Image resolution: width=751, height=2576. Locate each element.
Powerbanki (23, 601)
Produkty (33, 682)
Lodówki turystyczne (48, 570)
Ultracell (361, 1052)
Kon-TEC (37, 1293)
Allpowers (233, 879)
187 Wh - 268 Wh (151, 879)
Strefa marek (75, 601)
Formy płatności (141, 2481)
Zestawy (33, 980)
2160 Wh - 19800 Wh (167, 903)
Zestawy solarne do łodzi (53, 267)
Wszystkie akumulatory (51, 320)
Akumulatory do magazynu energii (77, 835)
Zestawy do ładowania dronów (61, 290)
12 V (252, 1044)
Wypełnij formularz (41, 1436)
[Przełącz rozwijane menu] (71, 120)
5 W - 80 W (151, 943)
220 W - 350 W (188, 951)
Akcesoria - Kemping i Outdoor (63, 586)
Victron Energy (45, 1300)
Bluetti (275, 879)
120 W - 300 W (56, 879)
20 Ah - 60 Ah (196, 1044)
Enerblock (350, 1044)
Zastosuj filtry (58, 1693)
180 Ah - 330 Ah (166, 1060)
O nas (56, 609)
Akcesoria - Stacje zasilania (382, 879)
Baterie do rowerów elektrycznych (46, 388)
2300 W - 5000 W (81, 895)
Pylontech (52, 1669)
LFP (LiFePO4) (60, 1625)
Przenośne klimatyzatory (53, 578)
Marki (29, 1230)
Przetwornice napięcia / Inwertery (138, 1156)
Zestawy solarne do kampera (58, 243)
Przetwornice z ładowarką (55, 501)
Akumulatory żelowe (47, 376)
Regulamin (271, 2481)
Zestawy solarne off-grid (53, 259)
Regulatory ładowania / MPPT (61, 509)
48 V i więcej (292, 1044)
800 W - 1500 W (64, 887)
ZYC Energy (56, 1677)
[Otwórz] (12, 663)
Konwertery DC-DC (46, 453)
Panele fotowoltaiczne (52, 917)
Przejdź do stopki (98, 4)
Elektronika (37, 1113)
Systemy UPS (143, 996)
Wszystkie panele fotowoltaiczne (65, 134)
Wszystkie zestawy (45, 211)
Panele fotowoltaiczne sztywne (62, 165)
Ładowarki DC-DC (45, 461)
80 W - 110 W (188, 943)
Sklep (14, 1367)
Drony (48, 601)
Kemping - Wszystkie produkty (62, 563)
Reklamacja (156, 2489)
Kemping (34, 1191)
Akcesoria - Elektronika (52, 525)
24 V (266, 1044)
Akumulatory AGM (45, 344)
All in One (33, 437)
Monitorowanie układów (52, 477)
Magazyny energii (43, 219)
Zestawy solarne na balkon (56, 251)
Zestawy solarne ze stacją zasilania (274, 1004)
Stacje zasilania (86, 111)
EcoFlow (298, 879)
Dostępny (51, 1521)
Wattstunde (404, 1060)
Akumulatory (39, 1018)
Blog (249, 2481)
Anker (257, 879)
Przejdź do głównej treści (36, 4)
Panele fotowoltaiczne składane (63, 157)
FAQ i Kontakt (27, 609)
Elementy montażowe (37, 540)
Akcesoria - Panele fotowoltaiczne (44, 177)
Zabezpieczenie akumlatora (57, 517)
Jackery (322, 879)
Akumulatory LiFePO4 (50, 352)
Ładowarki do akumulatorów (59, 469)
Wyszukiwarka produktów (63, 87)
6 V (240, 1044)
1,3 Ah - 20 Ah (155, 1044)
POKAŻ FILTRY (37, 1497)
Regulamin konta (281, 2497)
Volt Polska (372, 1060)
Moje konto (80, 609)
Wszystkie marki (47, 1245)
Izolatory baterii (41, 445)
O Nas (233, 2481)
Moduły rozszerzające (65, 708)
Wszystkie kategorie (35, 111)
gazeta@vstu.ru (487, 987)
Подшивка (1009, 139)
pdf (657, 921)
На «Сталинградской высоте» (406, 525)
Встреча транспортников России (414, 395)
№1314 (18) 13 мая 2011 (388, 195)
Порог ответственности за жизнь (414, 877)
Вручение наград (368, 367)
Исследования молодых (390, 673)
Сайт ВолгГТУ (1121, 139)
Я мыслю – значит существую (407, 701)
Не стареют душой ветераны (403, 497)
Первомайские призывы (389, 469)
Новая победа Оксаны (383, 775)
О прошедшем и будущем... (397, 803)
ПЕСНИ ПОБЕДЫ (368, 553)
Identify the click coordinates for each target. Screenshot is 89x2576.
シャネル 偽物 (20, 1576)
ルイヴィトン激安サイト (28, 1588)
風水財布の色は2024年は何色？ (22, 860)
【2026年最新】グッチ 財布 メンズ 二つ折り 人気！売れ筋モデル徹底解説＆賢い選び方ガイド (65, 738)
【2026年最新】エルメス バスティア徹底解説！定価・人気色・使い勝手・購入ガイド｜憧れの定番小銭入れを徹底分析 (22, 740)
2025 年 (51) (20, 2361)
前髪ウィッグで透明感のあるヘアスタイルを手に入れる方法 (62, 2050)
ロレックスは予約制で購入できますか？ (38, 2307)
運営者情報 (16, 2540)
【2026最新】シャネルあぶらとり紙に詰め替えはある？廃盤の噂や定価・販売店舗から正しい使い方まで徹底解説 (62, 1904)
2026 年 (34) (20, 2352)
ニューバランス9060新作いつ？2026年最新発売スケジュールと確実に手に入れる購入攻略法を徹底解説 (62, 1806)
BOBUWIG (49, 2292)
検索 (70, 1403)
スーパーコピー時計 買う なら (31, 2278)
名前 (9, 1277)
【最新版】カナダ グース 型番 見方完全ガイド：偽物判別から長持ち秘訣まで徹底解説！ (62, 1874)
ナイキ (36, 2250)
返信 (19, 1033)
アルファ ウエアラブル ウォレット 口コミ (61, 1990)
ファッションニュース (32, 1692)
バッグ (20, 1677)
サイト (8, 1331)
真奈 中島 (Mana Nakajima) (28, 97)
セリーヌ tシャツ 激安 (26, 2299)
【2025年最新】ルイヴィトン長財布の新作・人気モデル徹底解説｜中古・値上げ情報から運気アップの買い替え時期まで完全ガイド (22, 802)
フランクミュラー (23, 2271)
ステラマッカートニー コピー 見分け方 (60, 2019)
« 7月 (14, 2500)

□ □ □ □ □ □ □

WHAT THE TASK REQUIRES: Given the records above, reproduce precisely and only the lines between the line holding "Akumulatory żelowe (47, 376)" and the line holding "Przejdź do głównej treści (36, 4)", inclusive.

ANSWER BELOW:
Akumulatory żelowe (47, 376)
Regulamin (271, 2481)
Zestawy solarne off-grid (53, 259)
Regulatory ładowania / MPPT (61, 509)
48 V i więcej (292, 1044)
800 W - 1500 W (64, 887)
ZYC Energy (56, 1677)
[Otwórz] (12, 663)
Konwertery DC-DC (46, 453)
Panele fotowoltaiczne (52, 917)
Przejdź do stopki (98, 4)
Elektronika (37, 1113)
Systemy UPS (143, 996)
Wszystkie panele fotowoltaiczne (65, 134)
Wszystkie zestawy (45, 211)
Panele fotowoltaiczne sztywne (62, 165)
Ładowarki DC-DC (45, 461)
80 W - 110 W (188, 943)
Sklep (14, 1367)
Drony (48, 601)
Kemping - Wszystkie produkty (62, 563)
Reklamacja (156, 2489)
Kemping (34, 1191)
Akcesoria - Elektronika (52, 525)
24 V (266, 1044)
Akumulatory AGM (45, 344)
All in One (33, 437)
Monitorowanie układów (52, 477)
Magazyny energii (43, 219)
Zestawy solarne na balkon (56, 251)
Zestawy solarne ze stacją zasilania (274, 1004)
Stacje zasilania (86, 111)
EcoFlow (298, 879)
Dostępny (51, 1521)
Wattstunde (404, 1060)
Akumulatory (39, 1018)
Blog (249, 2481)
Anker (257, 879)
Przejdź do głównej treści (36, 4)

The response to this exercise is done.